◆ Items ◆
━━━━
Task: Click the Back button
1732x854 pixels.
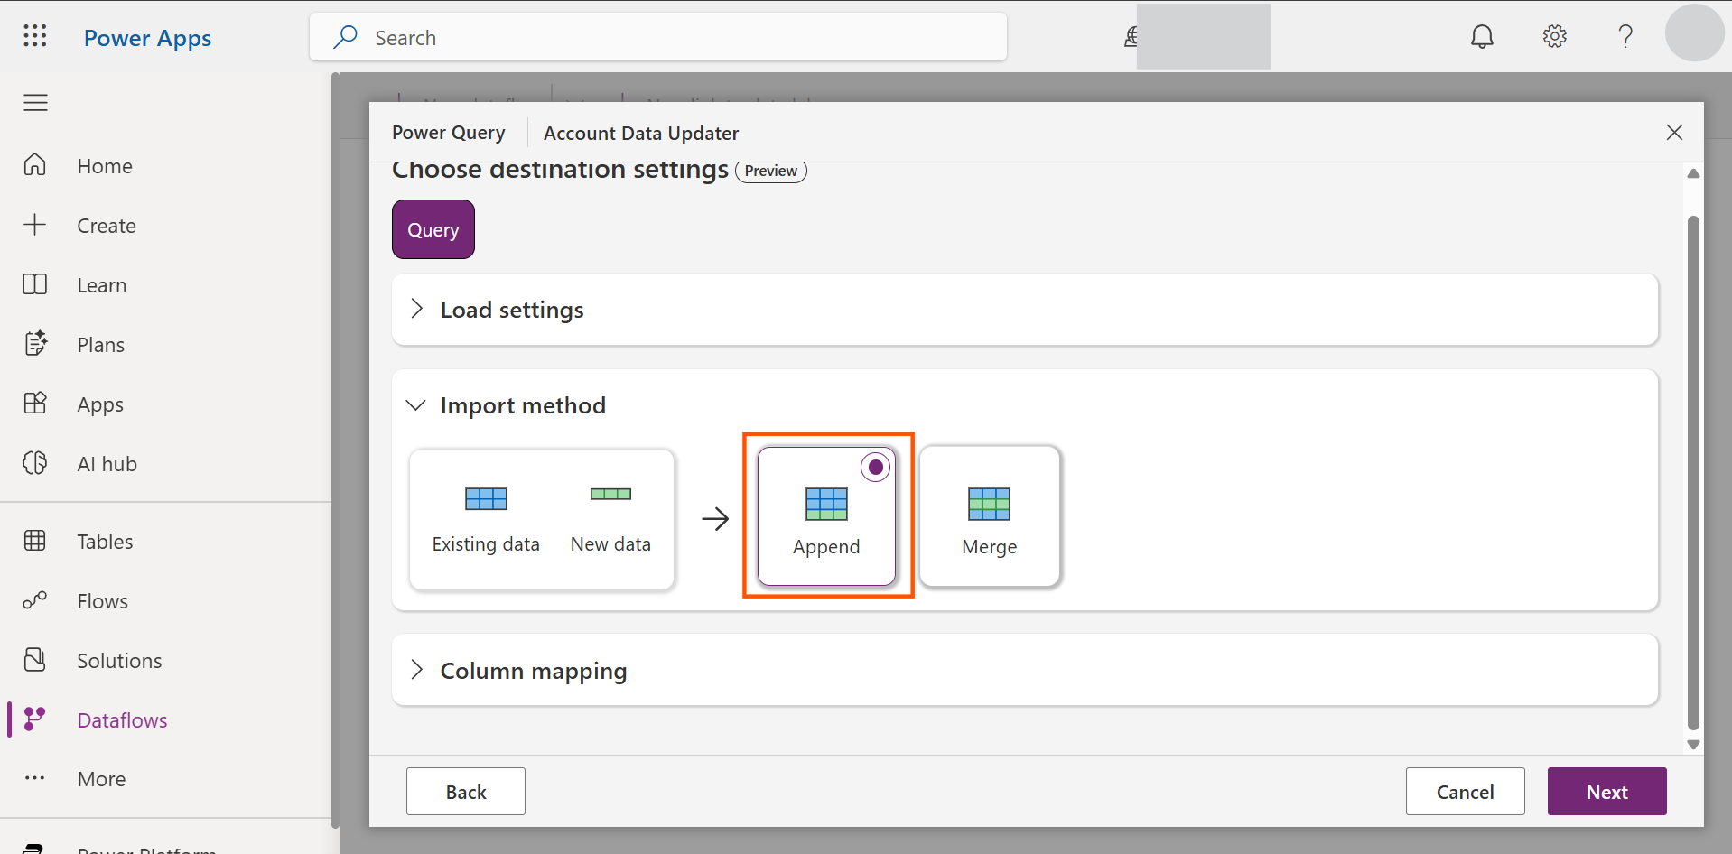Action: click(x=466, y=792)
━━━━
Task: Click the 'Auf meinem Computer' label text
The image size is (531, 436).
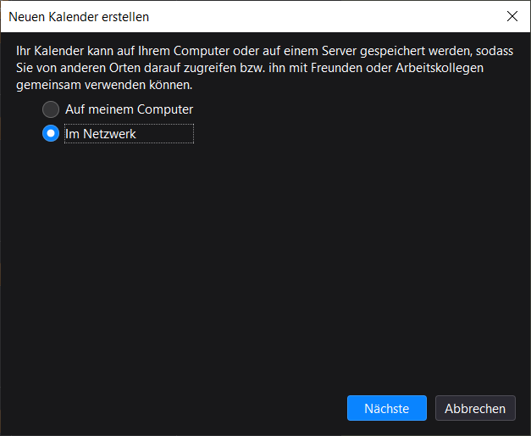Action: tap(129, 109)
━━━━
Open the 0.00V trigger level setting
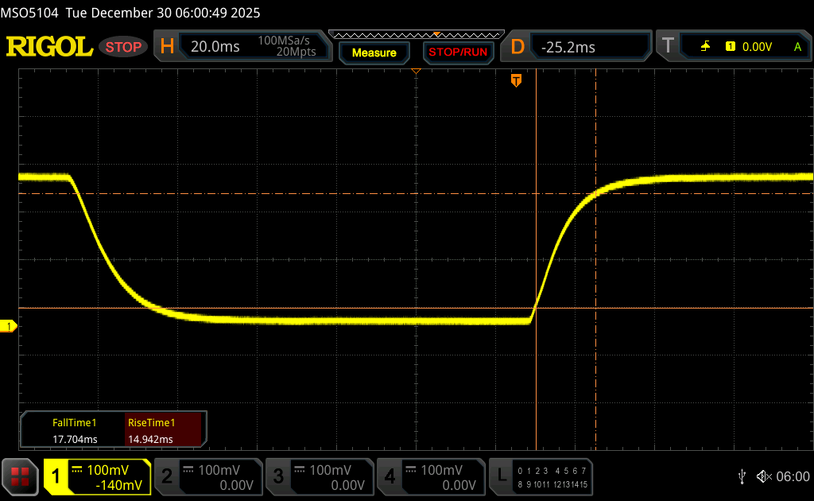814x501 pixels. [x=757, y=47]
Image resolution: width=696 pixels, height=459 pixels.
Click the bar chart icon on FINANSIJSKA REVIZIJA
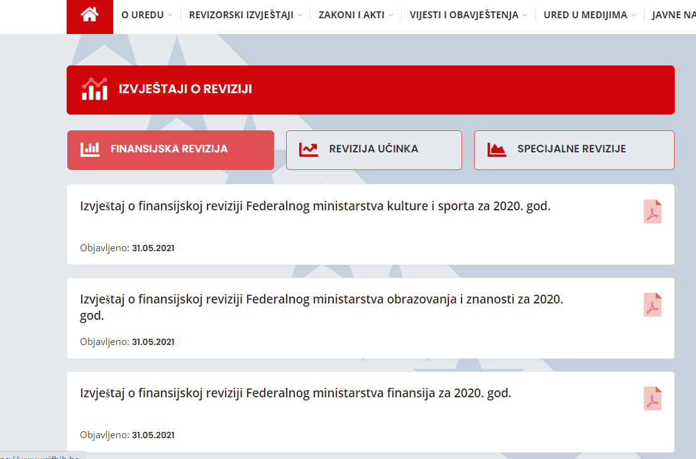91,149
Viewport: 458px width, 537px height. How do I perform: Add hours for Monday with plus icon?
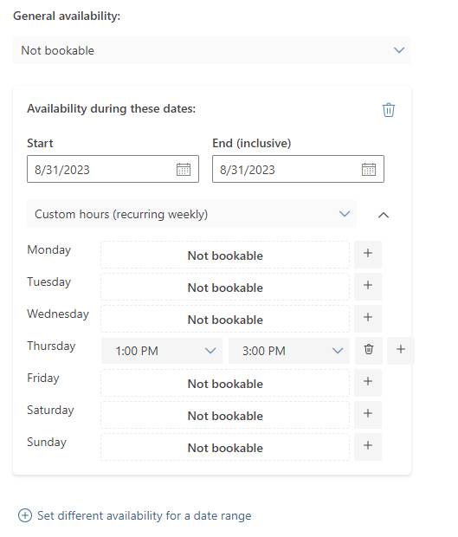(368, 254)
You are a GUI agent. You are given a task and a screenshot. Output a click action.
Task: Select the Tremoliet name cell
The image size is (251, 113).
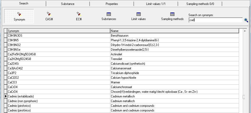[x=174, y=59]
━━━━
Please reproduce the listing above, starting with the line that contains "Task: Click the 'Auf" and going on through the line that contains "Action: tap(129, 109)". Leave the pictures out.

◆ Exercise solution ◆
Task: Click the 'Auf meinem Computer' label text
The image size is (531, 436).
Action: tap(129, 109)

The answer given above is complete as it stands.